Once you reach the line with "Task: Collapse the Filters section", transcribe it and every line after it to the end of the records, exactly, but not the pictures.

"""

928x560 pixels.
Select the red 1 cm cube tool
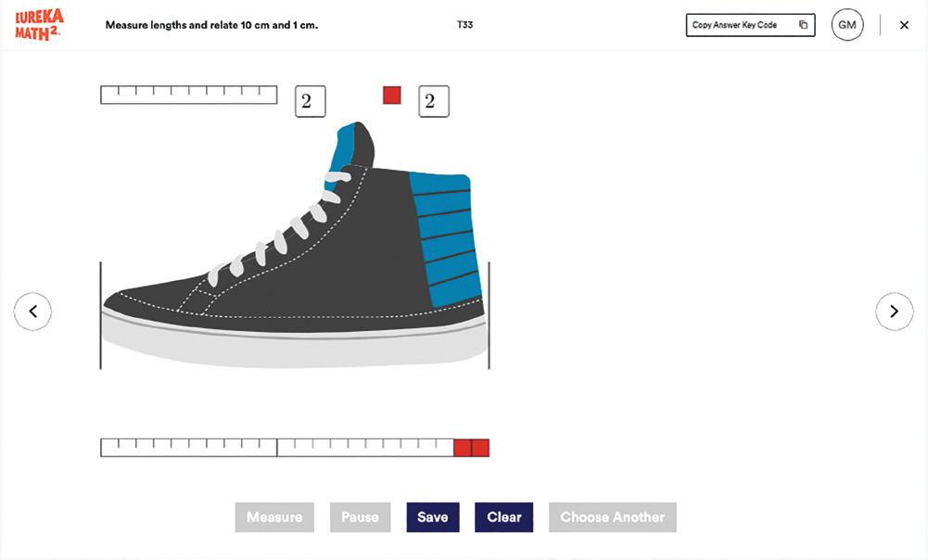click(x=392, y=95)
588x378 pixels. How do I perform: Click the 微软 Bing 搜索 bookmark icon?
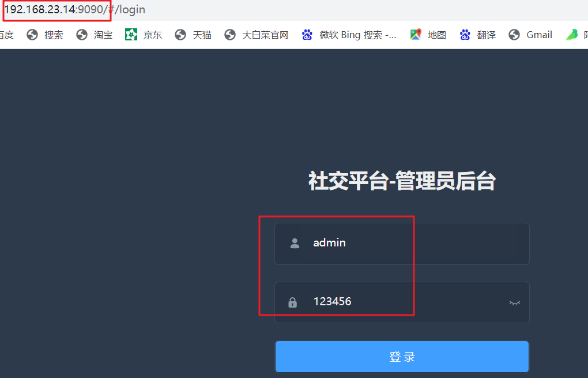coord(307,35)
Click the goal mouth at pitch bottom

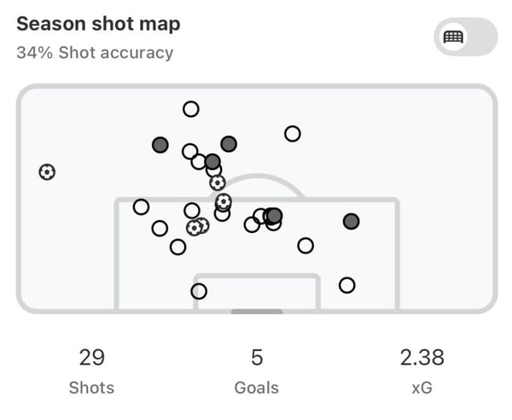[256, 312]
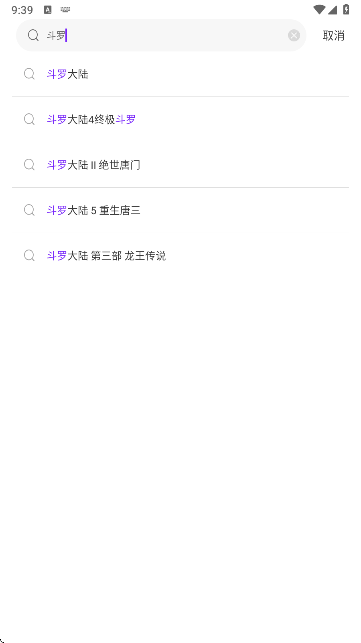Choose the 斗罗大陆 II 绝世唐门 suggestion
The image size is (361, 643).
(x=180, y=165)

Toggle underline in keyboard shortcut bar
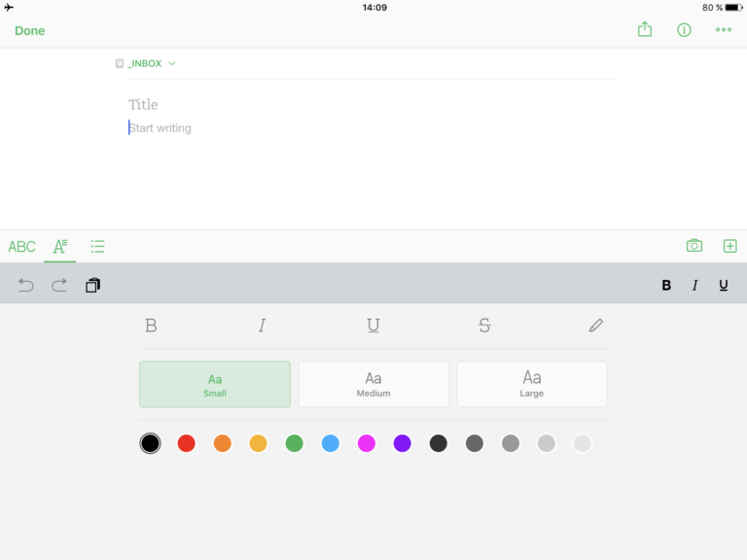click(x=724, y=285)
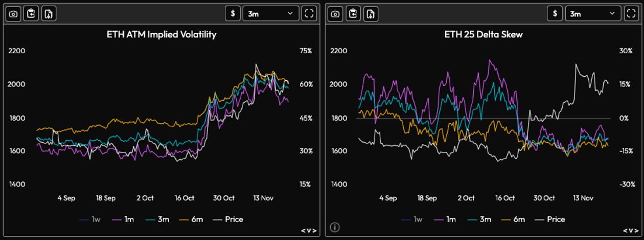Viewport: 644px width, 240px height.
Task: Expand the ATM Implied Volatility chart to fullscreen
Action: click(309, 14)
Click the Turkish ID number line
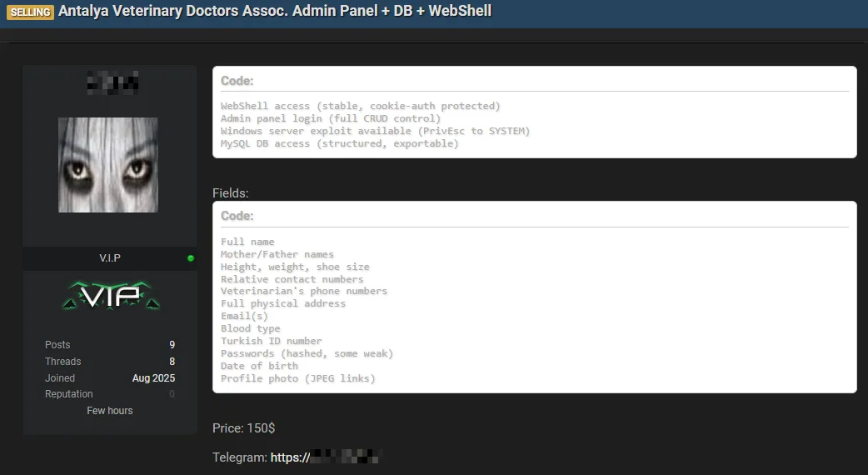Screen dimensions: 868x475 tap(271, 341)
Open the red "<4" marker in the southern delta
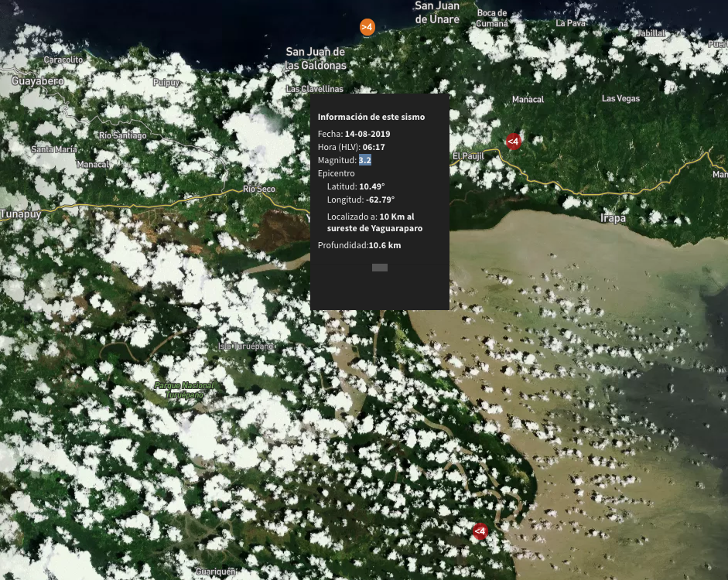 point(480,531)
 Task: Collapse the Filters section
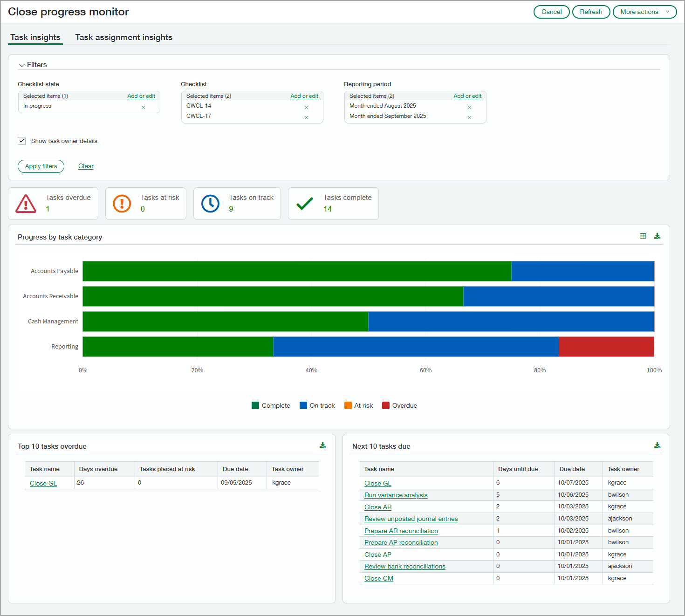tap(22, 65)
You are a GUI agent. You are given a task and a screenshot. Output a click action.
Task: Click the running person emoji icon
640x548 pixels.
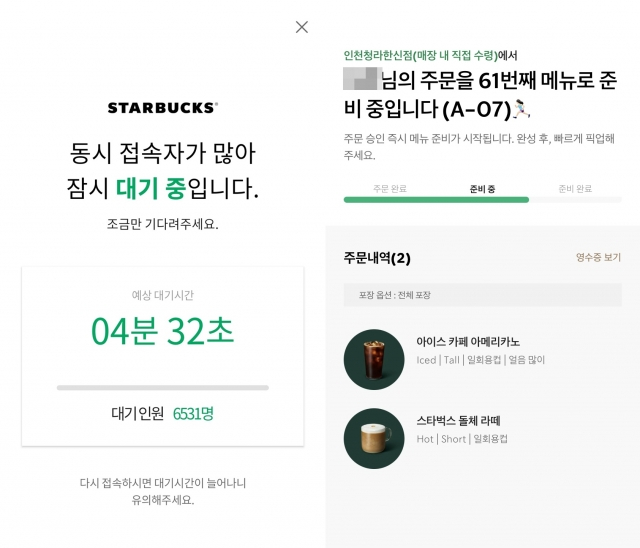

"""

* Solution to the problem:
 Task: Collapse the Filters section
tap(22, 65)
You are a GUI agent. You are given a task and a screenshot. Output a click action.
Task: Click the running person emoji icon
640x548 pixels.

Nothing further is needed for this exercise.